Supplied material:
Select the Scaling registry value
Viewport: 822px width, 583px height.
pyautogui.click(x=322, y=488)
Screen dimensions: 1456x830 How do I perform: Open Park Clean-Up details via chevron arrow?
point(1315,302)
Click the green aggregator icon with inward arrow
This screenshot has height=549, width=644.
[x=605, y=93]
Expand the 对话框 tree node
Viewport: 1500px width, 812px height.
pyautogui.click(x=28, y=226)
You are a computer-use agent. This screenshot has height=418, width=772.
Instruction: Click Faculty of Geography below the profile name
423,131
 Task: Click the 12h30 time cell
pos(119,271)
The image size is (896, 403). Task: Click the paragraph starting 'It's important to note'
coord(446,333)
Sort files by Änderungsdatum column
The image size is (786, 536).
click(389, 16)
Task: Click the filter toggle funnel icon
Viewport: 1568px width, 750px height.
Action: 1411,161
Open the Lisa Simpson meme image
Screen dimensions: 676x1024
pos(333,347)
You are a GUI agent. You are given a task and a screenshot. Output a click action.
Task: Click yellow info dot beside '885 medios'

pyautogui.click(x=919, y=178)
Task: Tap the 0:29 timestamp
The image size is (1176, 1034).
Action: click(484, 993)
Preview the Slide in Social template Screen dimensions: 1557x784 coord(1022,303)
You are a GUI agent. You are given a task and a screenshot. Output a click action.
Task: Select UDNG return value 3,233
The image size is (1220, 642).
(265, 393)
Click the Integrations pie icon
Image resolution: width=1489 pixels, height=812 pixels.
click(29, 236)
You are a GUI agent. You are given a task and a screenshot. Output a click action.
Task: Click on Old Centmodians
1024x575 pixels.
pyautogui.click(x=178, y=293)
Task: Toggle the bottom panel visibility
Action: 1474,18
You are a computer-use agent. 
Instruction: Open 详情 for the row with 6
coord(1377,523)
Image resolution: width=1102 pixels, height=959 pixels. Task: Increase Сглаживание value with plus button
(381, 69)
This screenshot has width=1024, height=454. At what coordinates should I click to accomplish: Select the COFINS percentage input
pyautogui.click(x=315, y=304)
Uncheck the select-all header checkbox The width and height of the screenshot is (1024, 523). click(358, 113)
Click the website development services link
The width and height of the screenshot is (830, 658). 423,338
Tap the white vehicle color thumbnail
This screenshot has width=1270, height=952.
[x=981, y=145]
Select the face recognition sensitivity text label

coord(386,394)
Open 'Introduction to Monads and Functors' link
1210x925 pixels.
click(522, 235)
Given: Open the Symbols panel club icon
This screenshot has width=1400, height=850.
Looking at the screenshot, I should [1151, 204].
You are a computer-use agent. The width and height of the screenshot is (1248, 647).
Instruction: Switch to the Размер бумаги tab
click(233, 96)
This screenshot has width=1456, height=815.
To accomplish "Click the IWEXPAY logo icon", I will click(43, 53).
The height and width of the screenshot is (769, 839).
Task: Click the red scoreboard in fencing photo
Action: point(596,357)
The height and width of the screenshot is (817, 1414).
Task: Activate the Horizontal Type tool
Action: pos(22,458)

About this task: The response should repeat the whole listing exactly.

Response for this exercise:
Select the Scaling registry value
Viewport: 822px width, 583px height.
pyautogui.click(x=322, y=488)
Screen dimensions: 1456x830 How do I perform: Open Park Clean-Up details via chevron arrow?
point(1315,302)
Click the green aggregator icon with inward arrow
This screenshot has height=549, width=644.
[x=605, y=93]
Expand the 对话框 tree node
Viewport: 1500px width, 812px height.
pyautogui.click(x=28, y=226)
You are a computer-use agent. This screenshot has height=418, width=772.
Instruction: Click Faculty of Geography below the profile name
423,131
 Task: Click the 12h30 time cell
pos(119,271)
The image size is (896, 403). Task: Click the paragraph starting 'It's important to note'
coord(446,333)
Sort files by Änderungsdatum column
The image size is (786, 536).
click(389, 16)
Task: Click the filter toggle funnel icon
Viewport: 1568px width, 750px height.
Action: 1411,161
Open the Lisa Simpson meme image
Screen dimensions: 676x1024
pos(333,347)
You are a GUI agent. You are given a task and a screenshot. Output a click action.
Task: Click yellow info dot beside '885 medios'

pyautogui.click(x=919, y=178)
Task: Tap the 0:29 timestamp
The image size is (1176, 1034).
Action: click(484, 993)
Preview the Slide in Social template Screen dimensions: 1557x784 coord(1022,303)
You are a GUI agent. You are given a task and a screenshot. Output a click action.
Task: Select UDNG return value 3,233
The image size is (1220, 642).
(265, 393)
Click the Integrations pie icon
Image resolution: width=1489 pixels, height=812 pixels.
click(29, 236)
You are a GUI agent. You are given a task and a screenshot. Output a click action.
Task: Click on Old Centmodians
1024x575 pixels.
pyautogui.click(x=178, y=293)
Task: Toggle the bottom panel visibility
Action: 1474,18
You are a computer-use agent. 
Instruction: Open 详情 for the row with 6
coord(1377,523)
Image resolution: width=1102 pixels, height=959 pixels. Task: Increase Сглаживание value with plus button
(381, 69)
This screenshot has width=1024, height=454. At what coordinates should I click to accomplish: Select the COFINS percentage input
pyautogui.click(x=315, y=304)
Uncheck the select-all header checkbox The width and height of the screenshot is (1024, 523). click(358, 113)
Click the website development services link
The width and height of the screenshot is (830, 658). 423,338
Tap the white vehicle color thumbnail
This screenshot has width=1270, height=952.
[x=981, y=145]
Select the face recognition sensitivity text label

coord(386,394)
Open 'Introduction to Monads and Functors' link
1210x925 pixels.
click(522, 235)
Given: Open the Symbols panel club icon
This screenshot has width=1400, height=850.
Looking at the screenshot, I should [1151, 204].
You are a computer-use agent. The width and height of the screenshot is (1248, 647).
Instruction: Switch to the Размер бумаги tab
click(233, 96)
This screenshot has width=1456, height=815.
To accomplish "Click the IWEXPAY logo icon", I will click(43, 53).
The height and width of the screenshot is (769, 839).
Task: Click the red scoreboard in fencing photo
Action: point(596,357)
The height and width of the screenshot is (817, 1414).
Task: Activate the Horizontal Type tool
Action: pos(22,458)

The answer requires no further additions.